▸ Excerpted data:
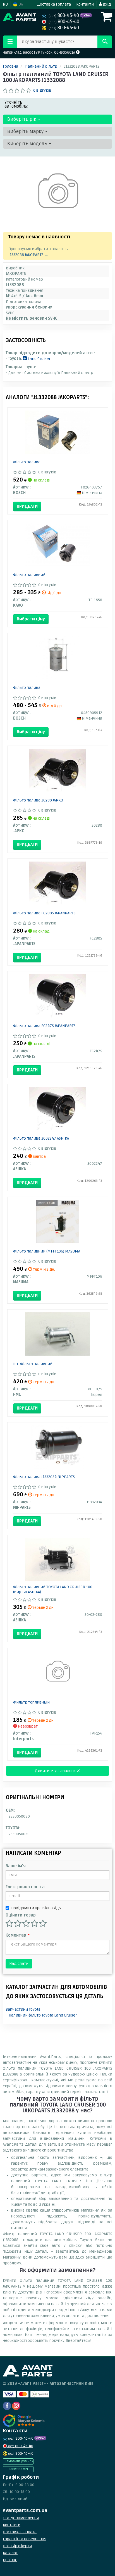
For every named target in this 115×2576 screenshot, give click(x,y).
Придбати (27, 506)
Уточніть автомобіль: (16, 104)
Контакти (85, 4)
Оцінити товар (21, 1915)
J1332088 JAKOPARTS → (28, 254)
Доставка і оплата (54, 4)
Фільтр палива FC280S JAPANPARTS (44, 913)
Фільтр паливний (29, 574)
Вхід (106, 4)
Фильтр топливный (31, 1702)
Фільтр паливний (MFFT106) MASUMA (46, 1251)
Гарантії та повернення (24, 2539)
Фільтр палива (26, 462)
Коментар (17, 1935)
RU (5, 4)
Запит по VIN (18, 2469)
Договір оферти (17, 2546)
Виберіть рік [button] (22, 119)
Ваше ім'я (16, 1866)
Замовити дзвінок (18, 2461)
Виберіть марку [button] (26, 131)
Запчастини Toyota (23, 2009)
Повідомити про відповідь (36, 1908)
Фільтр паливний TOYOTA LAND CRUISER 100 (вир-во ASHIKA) (52, 1589)
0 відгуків (42, 90)
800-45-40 (64, 15)
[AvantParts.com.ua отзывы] (24, 2420)
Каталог (10, 2553)
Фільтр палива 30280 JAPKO (38, 800)
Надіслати (18, 1963)
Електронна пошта (25, 1887)
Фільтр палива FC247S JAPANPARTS (44, 1025)
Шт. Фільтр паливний (32, 1363)
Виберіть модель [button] (27, 144)
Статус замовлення (21, 2518)
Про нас (10, 2560)
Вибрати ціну (31, 619)
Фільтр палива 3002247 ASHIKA (41, 1138)
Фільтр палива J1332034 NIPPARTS (44, 1476)
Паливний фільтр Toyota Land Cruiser (43, 2015)
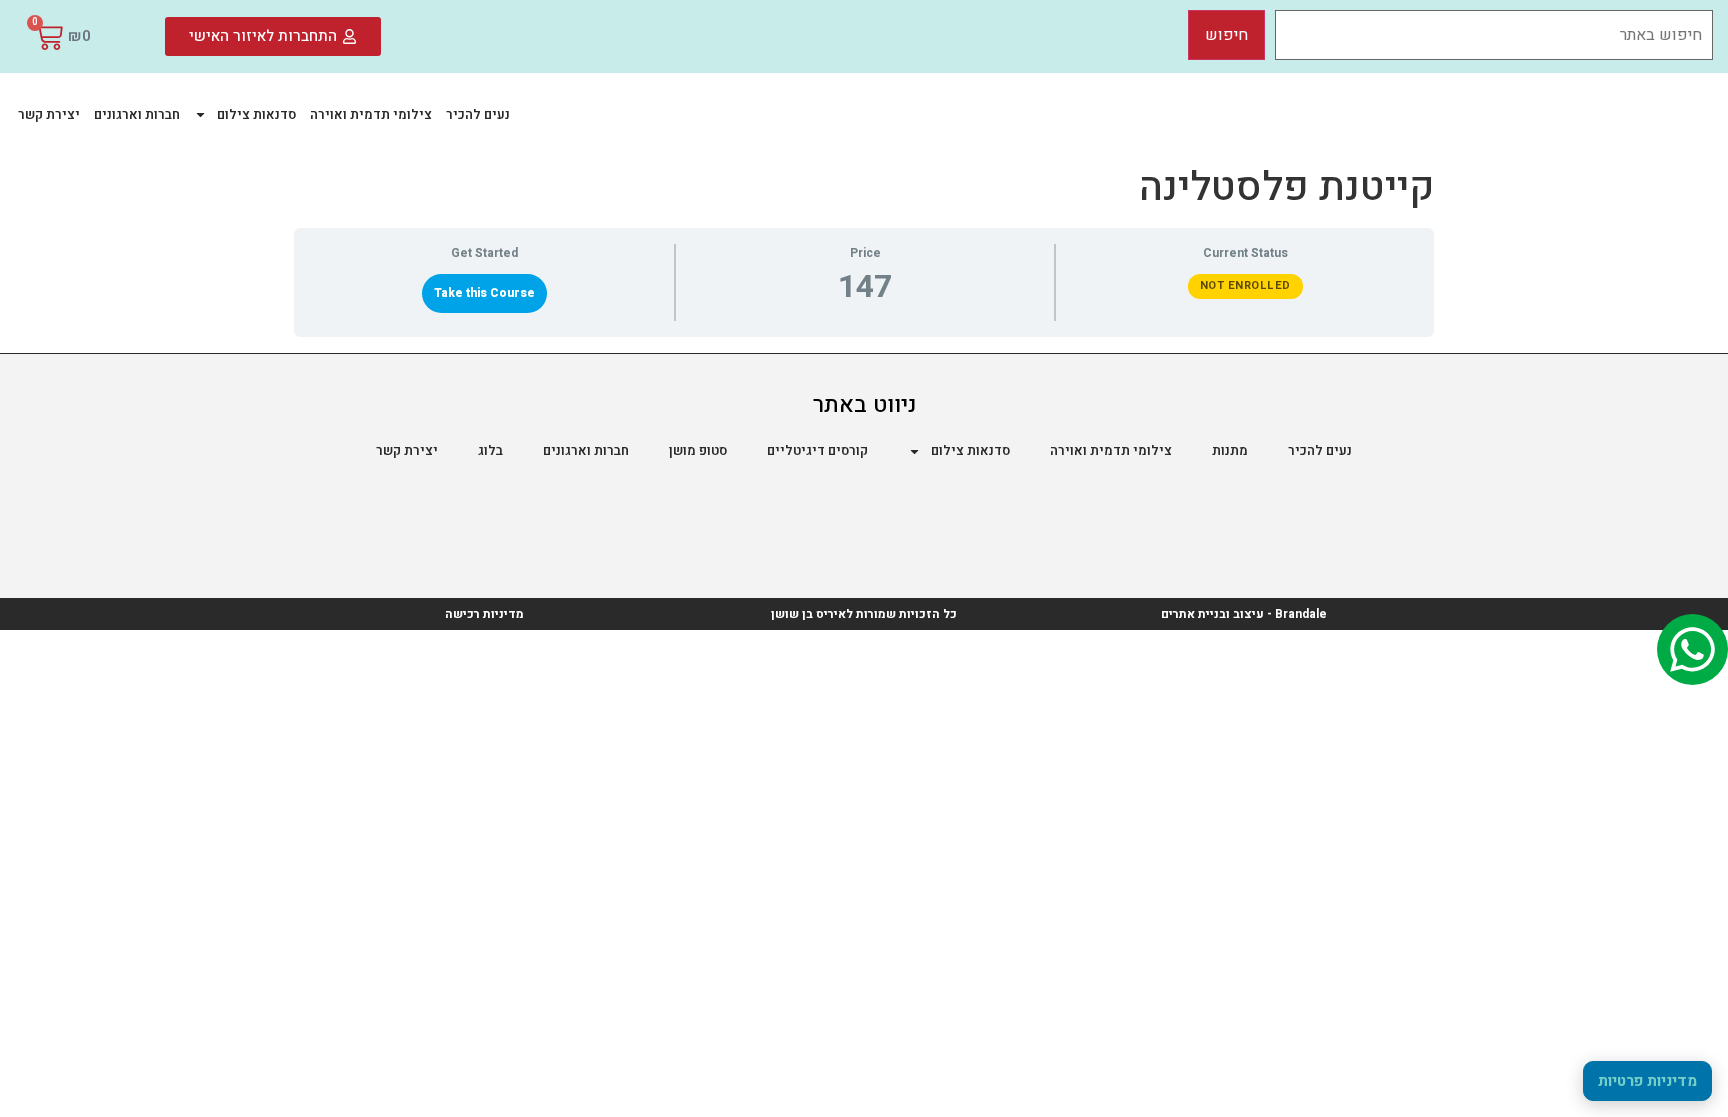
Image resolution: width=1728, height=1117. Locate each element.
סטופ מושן (698, 450)
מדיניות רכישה (484, 614)
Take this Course (484, 293)
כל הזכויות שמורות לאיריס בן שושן (864, 614)
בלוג (490, 450)
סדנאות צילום (256, 114)
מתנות (1230, 450)
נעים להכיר (478, 114)
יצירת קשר (49, 114)
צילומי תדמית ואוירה (371, 114)
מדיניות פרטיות (1647, 1081)
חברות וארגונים (137, 114)
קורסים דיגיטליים (817, 450)
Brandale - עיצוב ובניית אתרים (1244, 614)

▸ Work required: The expected output is every line from the line where "Паливний фільтр Toyota" appears to the final line of the material, unchanged and with no pictures.

▸ Response:
Паливний фільтр Toyota Land Cruiser (43, 2015)
Image resolution: width=1728, height=1117. Locate each element.
סטופ מושן (698, 450)
מדיניות רכישה (484, 614)
Take this Course (484, 293)
כל הזכויות שמורות לאיריס בן שושן (864, 614)
בלוג (490, 450)
סדנאות צילום (256, 114)
מתנות (1230, 450)
נעים להכיר (478, 114)
יצירת קשר (49, 114)
צילומי תדמית ואוירה (371, 114)
מדיניות פרטיות (1647, 1081)
חברות וארגונים (137, 114)
קורסים דיגיטליים (817, 450)
Brandale - עיצוב ובניית אתרים (1244, 614)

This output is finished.